Goal of the exercise -
Make a numbered list from the lines below, beginning with the line containing "Open document search" and continuing through the last line, with any blank lines skipped.

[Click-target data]
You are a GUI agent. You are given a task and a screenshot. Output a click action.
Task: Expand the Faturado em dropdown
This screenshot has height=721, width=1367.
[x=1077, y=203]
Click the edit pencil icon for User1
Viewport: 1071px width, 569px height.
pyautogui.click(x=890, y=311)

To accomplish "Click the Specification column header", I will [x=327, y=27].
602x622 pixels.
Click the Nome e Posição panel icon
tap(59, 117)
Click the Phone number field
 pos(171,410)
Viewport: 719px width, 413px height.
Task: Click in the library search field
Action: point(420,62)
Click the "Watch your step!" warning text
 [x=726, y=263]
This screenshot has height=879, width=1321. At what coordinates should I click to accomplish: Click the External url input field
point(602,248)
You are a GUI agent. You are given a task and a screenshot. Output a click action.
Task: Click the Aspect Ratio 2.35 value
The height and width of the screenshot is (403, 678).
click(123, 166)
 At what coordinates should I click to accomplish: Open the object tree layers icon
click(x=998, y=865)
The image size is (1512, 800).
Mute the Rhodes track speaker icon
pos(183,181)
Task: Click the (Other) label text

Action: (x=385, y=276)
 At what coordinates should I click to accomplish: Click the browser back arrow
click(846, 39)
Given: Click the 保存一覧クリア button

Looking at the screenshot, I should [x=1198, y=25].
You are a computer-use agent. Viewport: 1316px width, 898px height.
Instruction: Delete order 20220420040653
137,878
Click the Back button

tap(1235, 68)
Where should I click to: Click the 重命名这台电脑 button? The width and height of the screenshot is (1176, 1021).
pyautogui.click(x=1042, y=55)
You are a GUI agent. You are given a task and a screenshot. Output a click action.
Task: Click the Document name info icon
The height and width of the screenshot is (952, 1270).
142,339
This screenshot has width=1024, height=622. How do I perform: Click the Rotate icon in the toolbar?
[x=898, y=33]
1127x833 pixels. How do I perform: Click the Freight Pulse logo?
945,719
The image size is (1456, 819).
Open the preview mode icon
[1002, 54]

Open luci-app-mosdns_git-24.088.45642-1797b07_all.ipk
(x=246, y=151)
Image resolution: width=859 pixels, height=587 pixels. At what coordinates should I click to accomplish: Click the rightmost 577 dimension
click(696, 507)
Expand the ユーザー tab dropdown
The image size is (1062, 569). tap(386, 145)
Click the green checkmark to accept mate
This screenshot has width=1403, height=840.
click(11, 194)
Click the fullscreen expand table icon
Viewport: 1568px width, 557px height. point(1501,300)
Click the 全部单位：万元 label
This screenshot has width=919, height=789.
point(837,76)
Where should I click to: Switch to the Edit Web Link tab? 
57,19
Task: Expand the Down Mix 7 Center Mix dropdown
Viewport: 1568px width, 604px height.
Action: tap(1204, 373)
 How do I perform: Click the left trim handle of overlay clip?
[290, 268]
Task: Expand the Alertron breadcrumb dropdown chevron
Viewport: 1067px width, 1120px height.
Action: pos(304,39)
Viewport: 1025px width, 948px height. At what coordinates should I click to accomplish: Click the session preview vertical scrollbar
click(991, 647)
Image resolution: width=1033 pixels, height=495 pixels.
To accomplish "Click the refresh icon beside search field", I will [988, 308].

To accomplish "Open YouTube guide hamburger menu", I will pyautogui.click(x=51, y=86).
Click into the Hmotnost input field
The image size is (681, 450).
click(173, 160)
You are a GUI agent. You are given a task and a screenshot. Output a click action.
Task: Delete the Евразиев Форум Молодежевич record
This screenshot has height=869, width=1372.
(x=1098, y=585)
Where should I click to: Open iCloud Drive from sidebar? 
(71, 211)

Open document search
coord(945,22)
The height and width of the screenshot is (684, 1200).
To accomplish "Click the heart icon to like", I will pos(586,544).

Output for this task -
1. Open document search
2. coord(945,22)
3. The height and width of the screenshot is (684, 1200).
4. To accomplish "Click the heart icon to like", I will pos(586,544).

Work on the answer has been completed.